One practical tip I’d add is to always rewrite AI-generated code in your own words before committing it, that’s where real understanding shows up!
It’s a small habit, but it keeps you in the judge’s seat instead of on autopilot.
"rewrite AI code in your own words before committing" . this is gold.
perfect example of staying Above the API. youre using AI output as draft, not final.
forces you to:
this is doogal's "discipline to edit" in practice. AI generates abundance, you curate with judgment
also aligns with ujja's approach: treat AI like "confident junior.helpful but needs review"
small habit, huge impact. turning generation into understanding
👍
Yeah, exactly. The rewrite is the point. If you can’t restate the code in your own words, you don’t really own it yet. AI’s fine as a draft, but the edit is where understanding and responsibility kick in...
exactly. "if you cant restate it, you dont own it".
this is the litmus test. can you explain to someone else WHY this approach vs alternatives? if not, youre below the API.
also: "edit is where responsibility kicks in" - perfect. AI doesnt take responsibility for production failures. you do.
making this practice default = building Above the API muscle.
Interesting approach and ideas. Thanks for sharing.
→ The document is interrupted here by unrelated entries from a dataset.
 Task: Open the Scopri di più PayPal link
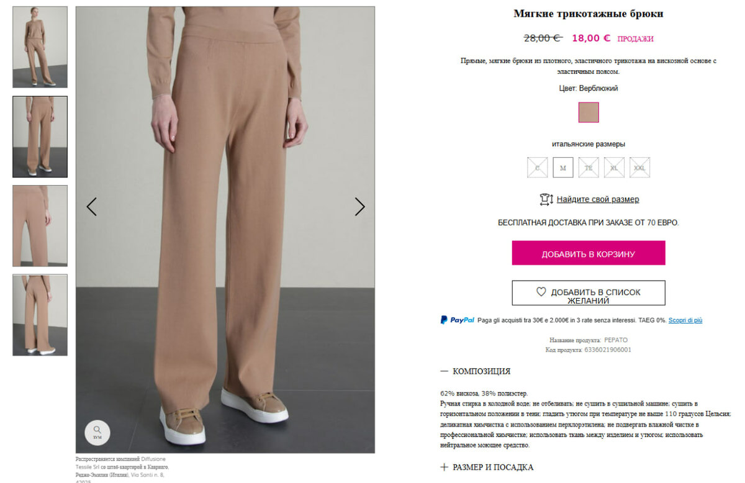(x=685, y=320)
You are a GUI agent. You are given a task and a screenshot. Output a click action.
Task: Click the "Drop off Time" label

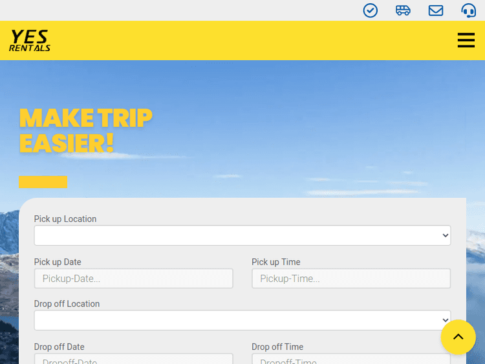[x=277, y=347]
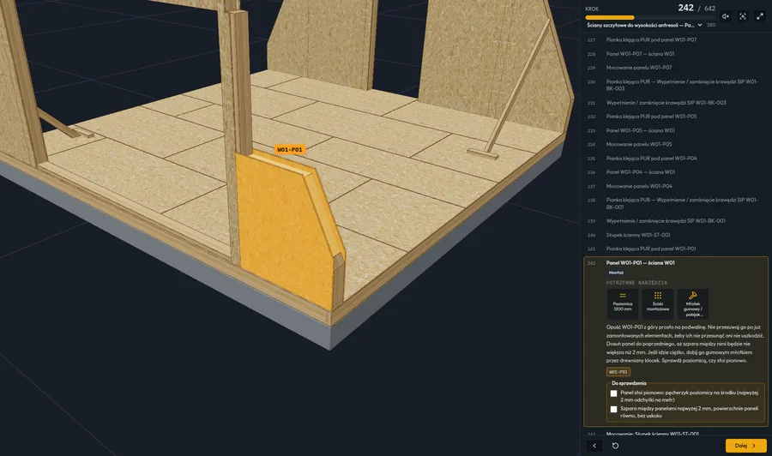Image resolution: width=772 pixels, height=456 pixels.
Task: Click the W01-P01 label in 3D view
Action: click(290, 149)
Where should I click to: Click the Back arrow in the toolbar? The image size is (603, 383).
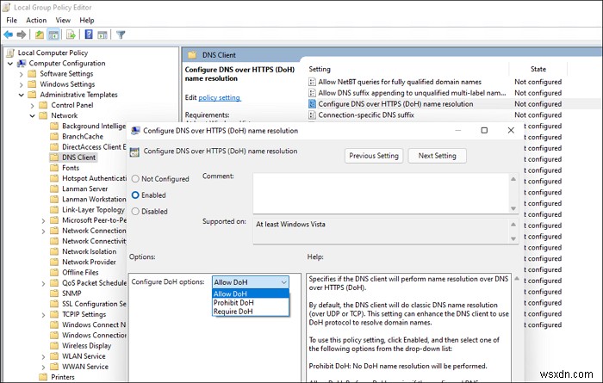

But I was wondering for quite some time, whether or not this human input is still needed at large scale. I think there are safe bets like critical thinking. But lets take "pattern mismatch" across a huge codebase. Is this an actual issue when AI is the only one maintaining it? We invented DRY, because it is easy to overlook stuff and it is easier to have a central place to control things. This is still true, when AI is working on it. But AI is much better at detecting similar code structures and update them, when needed. I am not saying that this is good. But I do think that we will have a new AI first code base paradigm, where some of our patterns and approaches are not needed anymore or even worse are anti patterns.
fascinating question.pushing on real assumptions.
youre right AI might handle pattern consistency better across huge codebases.
DRY violations, mechanical refactoring. AI excels.
AI maintaining AI code assumes original architecture sound.
uncle bob: "AI piles code making mess." if initial structure flawed, consistency amplifies flaw faster.
"AI only maintaining" assumes no human consequences. but someone decides
WHAT to build, verifies it solves right problem, handles unforeseen edges
new AI-first patterns coming, yes. question: do those require human judgment to establish, or can AI bootstrap good architecture?
anthropic study: AI creates velocity without understanding. if no human
understands system, who catches m systemic issues?